In 1999, CN and Fort Worth, Texas-based BNSF Railway Co. announced plans to merge. However, the railroads subsequently abandoned the effort after they determined that new merger rules developed by the U.S. Surface Transportation Board (STB), the federal agency that oversees U.S. railroads, were too onerous to comply with.
Since its privatization, CN has become almost legendary in its efficiency. In CN's first quarter, its operating ratio—a company's operating expenses as a percentage of revenue—came in at 58.9 percent, meaning that expenses accounted for less than 60 percent of its revenue, an impressive feat for an asset-based provider.

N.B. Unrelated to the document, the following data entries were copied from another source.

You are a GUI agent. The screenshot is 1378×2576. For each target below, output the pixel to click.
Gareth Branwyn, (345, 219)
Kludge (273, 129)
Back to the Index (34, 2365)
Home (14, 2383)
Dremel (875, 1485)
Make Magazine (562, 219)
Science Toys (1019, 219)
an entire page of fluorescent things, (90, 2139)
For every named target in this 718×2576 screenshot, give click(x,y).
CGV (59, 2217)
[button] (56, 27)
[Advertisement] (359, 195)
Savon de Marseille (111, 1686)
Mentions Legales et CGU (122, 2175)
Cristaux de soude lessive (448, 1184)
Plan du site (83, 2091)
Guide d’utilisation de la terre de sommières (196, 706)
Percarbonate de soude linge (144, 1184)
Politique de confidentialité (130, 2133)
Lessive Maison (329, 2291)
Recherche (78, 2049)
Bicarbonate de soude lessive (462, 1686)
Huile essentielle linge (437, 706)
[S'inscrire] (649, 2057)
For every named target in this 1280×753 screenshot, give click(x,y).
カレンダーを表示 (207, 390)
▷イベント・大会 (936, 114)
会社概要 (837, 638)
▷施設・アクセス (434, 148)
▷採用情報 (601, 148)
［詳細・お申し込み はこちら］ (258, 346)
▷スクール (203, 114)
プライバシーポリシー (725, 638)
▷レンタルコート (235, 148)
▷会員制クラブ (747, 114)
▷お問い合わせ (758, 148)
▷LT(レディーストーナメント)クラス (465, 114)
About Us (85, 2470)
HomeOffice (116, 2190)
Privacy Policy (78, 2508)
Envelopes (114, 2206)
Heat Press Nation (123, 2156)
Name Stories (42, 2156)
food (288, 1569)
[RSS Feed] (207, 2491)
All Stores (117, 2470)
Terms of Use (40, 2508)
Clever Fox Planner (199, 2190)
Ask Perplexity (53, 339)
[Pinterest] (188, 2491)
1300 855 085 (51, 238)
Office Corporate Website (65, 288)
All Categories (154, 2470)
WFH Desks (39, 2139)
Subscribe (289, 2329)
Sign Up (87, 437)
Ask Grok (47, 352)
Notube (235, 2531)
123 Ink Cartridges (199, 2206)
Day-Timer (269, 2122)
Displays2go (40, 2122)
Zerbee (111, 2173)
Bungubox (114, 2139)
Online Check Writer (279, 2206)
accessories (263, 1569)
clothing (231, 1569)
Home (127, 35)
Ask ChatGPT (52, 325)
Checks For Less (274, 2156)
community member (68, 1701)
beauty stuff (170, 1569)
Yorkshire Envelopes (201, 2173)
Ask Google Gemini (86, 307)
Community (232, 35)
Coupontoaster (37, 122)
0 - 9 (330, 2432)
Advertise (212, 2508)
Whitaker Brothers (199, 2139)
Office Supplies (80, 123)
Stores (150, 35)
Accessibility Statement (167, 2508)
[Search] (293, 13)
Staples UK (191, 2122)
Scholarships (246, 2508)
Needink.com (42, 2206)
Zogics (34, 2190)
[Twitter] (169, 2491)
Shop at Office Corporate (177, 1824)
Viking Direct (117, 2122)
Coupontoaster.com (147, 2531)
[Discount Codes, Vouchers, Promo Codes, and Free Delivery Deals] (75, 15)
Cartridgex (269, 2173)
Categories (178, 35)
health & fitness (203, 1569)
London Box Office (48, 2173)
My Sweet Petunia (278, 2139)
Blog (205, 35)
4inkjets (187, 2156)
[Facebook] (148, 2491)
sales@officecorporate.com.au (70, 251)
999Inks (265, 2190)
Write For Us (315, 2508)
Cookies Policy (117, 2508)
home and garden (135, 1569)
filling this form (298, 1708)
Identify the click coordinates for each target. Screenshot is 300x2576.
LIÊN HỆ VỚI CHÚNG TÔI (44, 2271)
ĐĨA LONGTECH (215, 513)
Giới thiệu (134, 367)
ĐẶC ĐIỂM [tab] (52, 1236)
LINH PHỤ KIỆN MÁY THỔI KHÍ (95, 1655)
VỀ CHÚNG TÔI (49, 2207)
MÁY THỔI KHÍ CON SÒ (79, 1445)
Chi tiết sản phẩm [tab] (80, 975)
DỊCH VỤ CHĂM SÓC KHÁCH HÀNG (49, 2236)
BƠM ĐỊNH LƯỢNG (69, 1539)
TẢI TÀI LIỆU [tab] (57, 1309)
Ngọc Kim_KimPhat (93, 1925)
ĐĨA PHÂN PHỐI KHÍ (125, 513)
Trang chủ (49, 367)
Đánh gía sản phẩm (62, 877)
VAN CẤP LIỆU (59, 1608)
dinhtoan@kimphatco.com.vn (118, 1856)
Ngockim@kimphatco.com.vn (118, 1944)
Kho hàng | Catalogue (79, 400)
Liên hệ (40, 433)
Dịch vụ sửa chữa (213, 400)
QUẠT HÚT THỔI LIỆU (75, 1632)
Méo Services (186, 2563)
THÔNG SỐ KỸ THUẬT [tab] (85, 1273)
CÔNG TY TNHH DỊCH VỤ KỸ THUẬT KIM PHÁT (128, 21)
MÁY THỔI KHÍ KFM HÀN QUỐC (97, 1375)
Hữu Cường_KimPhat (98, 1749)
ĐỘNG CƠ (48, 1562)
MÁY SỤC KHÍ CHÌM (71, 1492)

However, John G. Larkin, lead transport analyst for investment firm Stifel Financial Corp., said Mongeau's legacy goes far beyond CN's operating ratio. Mongeau's strengths lay in establishing strong collaborative customer relationships, Larkin said in an e-mail today. CN personnel were assigned to specific customers, and often reported for work at the customers' offices, Larkin said. The goal, the analyst said, was to "fine tune CN's operating interface with the customers, and to explore mutually beneficial growth opportunities."
Mongeau recognized that "a true growth company needs to grow volume and revenue and, by definition, couldn't drive the operating ratio down ad infinitum," Larkin said.